** start Supplied entries **
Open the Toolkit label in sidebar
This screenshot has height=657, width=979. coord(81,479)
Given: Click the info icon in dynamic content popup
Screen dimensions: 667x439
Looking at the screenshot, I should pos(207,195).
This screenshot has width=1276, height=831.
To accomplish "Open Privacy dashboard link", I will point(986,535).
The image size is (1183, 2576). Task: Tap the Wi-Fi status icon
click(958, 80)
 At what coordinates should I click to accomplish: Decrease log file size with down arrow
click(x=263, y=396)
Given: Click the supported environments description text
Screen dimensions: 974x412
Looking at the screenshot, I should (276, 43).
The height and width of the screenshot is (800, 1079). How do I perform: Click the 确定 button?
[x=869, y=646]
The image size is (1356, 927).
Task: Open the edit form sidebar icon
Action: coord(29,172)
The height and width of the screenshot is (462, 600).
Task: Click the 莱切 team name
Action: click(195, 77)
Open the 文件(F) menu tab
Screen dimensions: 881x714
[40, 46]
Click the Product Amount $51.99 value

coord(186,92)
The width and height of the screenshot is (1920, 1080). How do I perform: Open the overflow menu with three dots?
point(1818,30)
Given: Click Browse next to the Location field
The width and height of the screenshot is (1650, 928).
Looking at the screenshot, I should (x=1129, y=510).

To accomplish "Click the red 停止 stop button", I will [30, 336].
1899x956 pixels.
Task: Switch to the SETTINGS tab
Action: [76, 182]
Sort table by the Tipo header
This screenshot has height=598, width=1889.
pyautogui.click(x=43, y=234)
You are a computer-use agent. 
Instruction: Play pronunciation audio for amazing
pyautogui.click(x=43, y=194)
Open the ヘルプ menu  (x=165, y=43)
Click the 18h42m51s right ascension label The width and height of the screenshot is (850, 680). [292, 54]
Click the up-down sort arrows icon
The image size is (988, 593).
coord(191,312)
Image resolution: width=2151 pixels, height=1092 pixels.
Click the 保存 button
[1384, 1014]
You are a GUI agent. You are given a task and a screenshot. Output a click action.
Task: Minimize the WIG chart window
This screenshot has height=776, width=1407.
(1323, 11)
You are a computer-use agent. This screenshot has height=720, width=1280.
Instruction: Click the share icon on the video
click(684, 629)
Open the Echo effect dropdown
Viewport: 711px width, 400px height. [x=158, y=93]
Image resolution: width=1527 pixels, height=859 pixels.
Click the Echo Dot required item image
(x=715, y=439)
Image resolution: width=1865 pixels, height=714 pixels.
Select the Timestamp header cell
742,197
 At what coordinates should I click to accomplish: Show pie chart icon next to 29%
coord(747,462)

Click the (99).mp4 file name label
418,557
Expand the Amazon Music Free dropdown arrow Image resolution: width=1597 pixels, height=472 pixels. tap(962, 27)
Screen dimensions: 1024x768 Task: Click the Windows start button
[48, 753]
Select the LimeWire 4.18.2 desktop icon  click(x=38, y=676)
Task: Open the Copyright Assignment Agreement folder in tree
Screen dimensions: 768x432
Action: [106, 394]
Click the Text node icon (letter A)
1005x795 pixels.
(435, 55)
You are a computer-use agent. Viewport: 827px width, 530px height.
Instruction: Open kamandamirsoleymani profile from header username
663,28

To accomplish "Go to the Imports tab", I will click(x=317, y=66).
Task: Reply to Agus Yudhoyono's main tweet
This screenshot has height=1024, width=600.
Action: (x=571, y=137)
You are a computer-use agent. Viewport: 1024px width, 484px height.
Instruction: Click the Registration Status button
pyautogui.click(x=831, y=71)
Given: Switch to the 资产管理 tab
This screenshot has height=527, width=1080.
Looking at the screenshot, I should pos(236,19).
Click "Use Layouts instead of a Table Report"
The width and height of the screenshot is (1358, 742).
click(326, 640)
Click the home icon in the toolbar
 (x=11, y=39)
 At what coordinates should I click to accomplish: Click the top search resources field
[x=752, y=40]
** end Supplied entries **
*What the task requires*: Copy out every one of the items above, word for word and line for line, changing nothing.

*Exercise solution*:
Open the Toolkit label in sidebar
This screenshot has height=657, width=979. coord(81,479)
Given: Click the info icon in dynamic content popup
Screen dimensions: 667x439
Looking at the screenshot, I should pos(207,195).
This screenshot has width=1276, height=831.
To accomplish "Open Privacy dashboard link", I will point(986,535).
The image size is (1183, 2576). Task: Tap the Wi-Fi status icon
click(958, 80)
 At what coordinates should I click to accomplish: Decrease log file size with down arrow
click(x=263, y=396)
Given: Click the supported environments description text
Screen dimensions: 974x412
Looking at the screenshot, I should (276, 43).
The height and width of the screenshot is (800, 1079). How do I perform: Click the 确定 button?
[x=869, y=646]
The image size is (1356, 927).
Task: Open the edit form sidebar icon
Action: coord(29,172)
The height and width of the screenshot is (462, 600).
Task: Click the 莱切 team name
Action: click(195, 77)
Open the 文件(F) menu tab
Screen dimensions: 881x714
[40, 46]
Click the Product Amount $51.99 value

coord(186,92)
The width and height of the screenshot is (1920, 1080). How do I perform: Open the overflow menu with three dots?
point(1818,30)
Given: Click Browse next to the Location field
The width and height of the screenshot is (1650, 928).
Looking at the screenshot, I should (x=1129, y=510).

To accomplish "Click the red 停止 stop button", I will [30, 336].
1899x956 pixels.
Task: Switch to the SETTINGS tab
Action: [76, 182]
Sort table by the Tipo header
This screenshot has height=598, width=1889.
pyautogui.click(x=43, y=234)
You are a computer-use agent. 
Instruction: Play pronunciation audio for amazing
pyautogui.click(x=43, y=194)
Open the ヘルプ menu  (x=165, y=43)
Click the 18h42m51s right ascension label The width and height of the screenshot is (850, 680). [292, 54]
Click the up-down sort arrows icon
The image size is (988, 593).
coord(191,312)
Image resolution: width=2151 pixels, height=1092 pixels.
Click the 保存 button
[1384, 1014]
You are a GUI agent. You are given a task and a screenshot. Output a click action.
Task: Minimize the WIG chart window
This screenshot has height=776, width=1407.
(1323, 11)
You are a computer-use agent. This screenshot has height=720, width=1280.
Instruction: Click the share icon on the video
click(684, 629)
Open the Echo effect dropdown
Viewport: 711px width, 400px height. [x=158, y=93]
Image resolution: width=1527 pixels, height=859 pixels.
Click the Echo Dot required item image
(x=715, y=439)
Image resolution: width=1865 pixels, height=714 pixels.
Select the Timestamp header cell
742,197
 At what coordinates should I click to accomplish: Show pie chart icon next to 29%
coord(747,462)

Click the (99).mp4 file name label
418,557
Expand the Amazon Music Free dropdown arrow Image resolution: width=1597 pixels, height=472 pixels. tap(962, 27)
Screen dimensions: 1024x768 Task: Click the Windows start button
[48, 753]
Select the LimeWire 4.18.2 desktop icon  click(x=38, y=676)
Task: Open the Copyright Assignment Agreement folder in tree
Screen dimensions: 768x432
Action: [106, 394]
Click the Text node icon (letter A)
1005x795 pixels.
(435, 55)
You are a computer-use agent. Viewport: 827px width, 530px height.
Instruction: Open kamandamirsoleymani profile from header username
663,28

To accomplish "Go to the Imports tab", I will click(x=317, y=66).
Task: Reply to Agus Yudhoyono's main tweet
This screenshot has height=1024, width=600.
Action: (x=571, y=137)
You are a computer-use agent. Viewport: 1024px width, 484px height.
Instruction: Click the Registration Status button
pyautogui.click(x=831, y=71)
Given: Switch to the 资产管理 tab
This screenshot has height=527, width=1080.
Looking at the screenshot, I should pos(236,19).
Click "Use Layouts instead of a Table Report"
The width and height of the screenshot is (1358, 742).
click(326, 640)
Click the home icon in the toolbar
 (x=11, y=39)
 At what coordinates should I click to accomplish: Click the top search resources field
[x=752, y=40]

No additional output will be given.